Thursday, October 20, 2011

My gay friend John


I try to be honest. Honest.

But some aspects of life are so boring they simply must be agitated with lies.

I’m talking about things like phone calls with tele-marketers, putting toddlers to sleep, and especially long drives alone with demented mothers.

I find lying in these situations irresistible.

With Mom, it doesn’t start out that way. But after she asks the same question five times in 50 miles, I scratch the itch to fib.

That’s how my old friend John became homosexual.

You’re probably becoming familiar with him. I wrote about him here when he considered how my near death choking incident might help him squeak out of paying the dim sum bill, and here about the recent passing of his wacky father.

We’ve been close ever since we were college roommates.

Because of these key events, I’ve probably written more about him than even Sarah Palin over the last year. And Mom’s the only person I’ve written about more than him.

I tell people she’s demented, which you don’t hear too often. Lots of people have dementia, her included, but those people are said to “have dementia,” which sounds passive and confined.

I like describing her as being demented because it connotes just how much her condition afflicts those who have to spend time with her.

Redundant questions is just the tip of the patience-trying iceberg.

“So how’s John? Is he married?”

He’s good, Mom. He enjoys being single in New York.

(Five miles pass).

“Did your friend John ever get married?”

No, he was engaged, Mom, but it didn’t take.

(Five miles pass)

“Your friend John, he never did get married, did he?”

That is correct, Mom. John never married.

(Five miles pass)

“Is your friend John married?”

No, Mom. John’s not married.

(Five miles pass)

“How’s John these days? Is he married?”

That was enough. I told her John was gay. We had another 20 minutes or so in the car so I told a long, lavish story about John and his gay lover, the extravagant parties they host, their friendship with Anderson Cooper and the pack of poodles upon which they lovingly dote.

What’s fascinating is how she couldn’t recall even the most mundane aspects of John’s personal life and now after one brisk telling remembers gay John in rich detail.

Always a progressive in regards to social movements, she's quick to tell everyone all about her son’s gay friend.

It happened again the other day when I was over for a quick visit. My second cousin -- and the 22-year-old’s really kind of a darling niece -- was there tending to Mom while she looks for work.

Mom asked me about my recent high school reunion. She asked who I’d seen and how everyone was. I skipped the divorces, the suicides and news about old friends who’d sadly become Republicans and said, Mom, everyone of my old classmates is beautiful and happy.

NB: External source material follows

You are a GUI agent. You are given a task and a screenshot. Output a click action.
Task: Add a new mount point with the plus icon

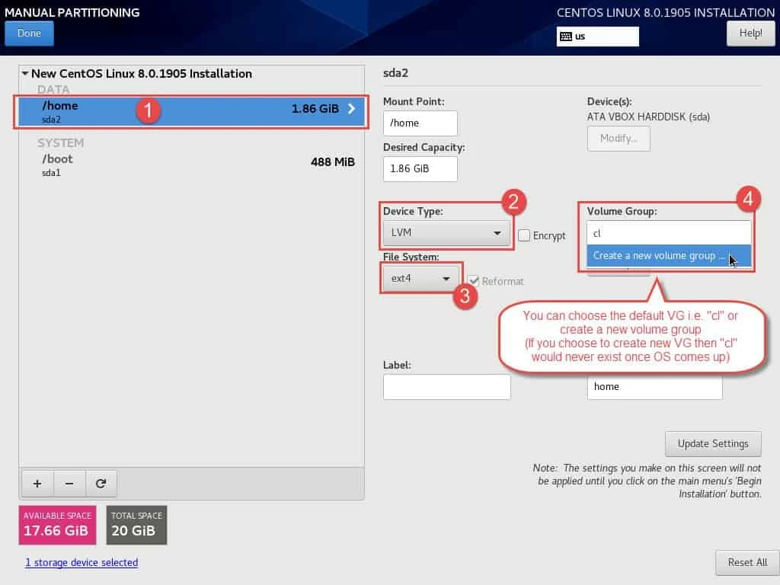[x=37, y=483]
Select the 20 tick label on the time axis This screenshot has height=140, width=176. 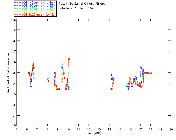pyautogui.click(x=171, y=129)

Then right out of the blue she turns to Jessie and says, “Chris’s old college roommate, John, is homosexual and a highly-regarded leader in the gay rights movement. He lives in Soho with his boyfriend, Burt. Burt’s a florist who was estranged from his parents until his mother published a book of poems about the difficulties of raising gay children. John and Burt are taking ice sculpting classes. They’ve lived together for eight years, but say they won’t get married until Brad and Angelina do.”

Jessie was impressed.

She asked me all about John and if it was difficult for him being gay at Ohio University way back in the mid-1980s.

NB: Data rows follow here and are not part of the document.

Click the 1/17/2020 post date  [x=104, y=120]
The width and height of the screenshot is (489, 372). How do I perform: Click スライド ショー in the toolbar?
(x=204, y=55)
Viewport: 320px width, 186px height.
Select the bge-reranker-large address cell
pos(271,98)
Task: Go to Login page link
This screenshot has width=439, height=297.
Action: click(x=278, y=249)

I stammered some quick little lies and began backing out of the room.

I’m uncomfortable lying to normal people. Later, I admitted to Jessie I told Mom John was gay out of sheer boredom. I told her I invented Burt, his once-estranged poetess mother and all the purple-dyed poodles.

I said John was none of the heroic things I ascribed to him, that he was straight and really sort of a dick.

So now I feel a little bad about the big snowballing story. Who knows where it could all lead?

All I know is this: John should really consider becoming gay.

He’s become one hell of a great guy ever since I shoved him out of the closet.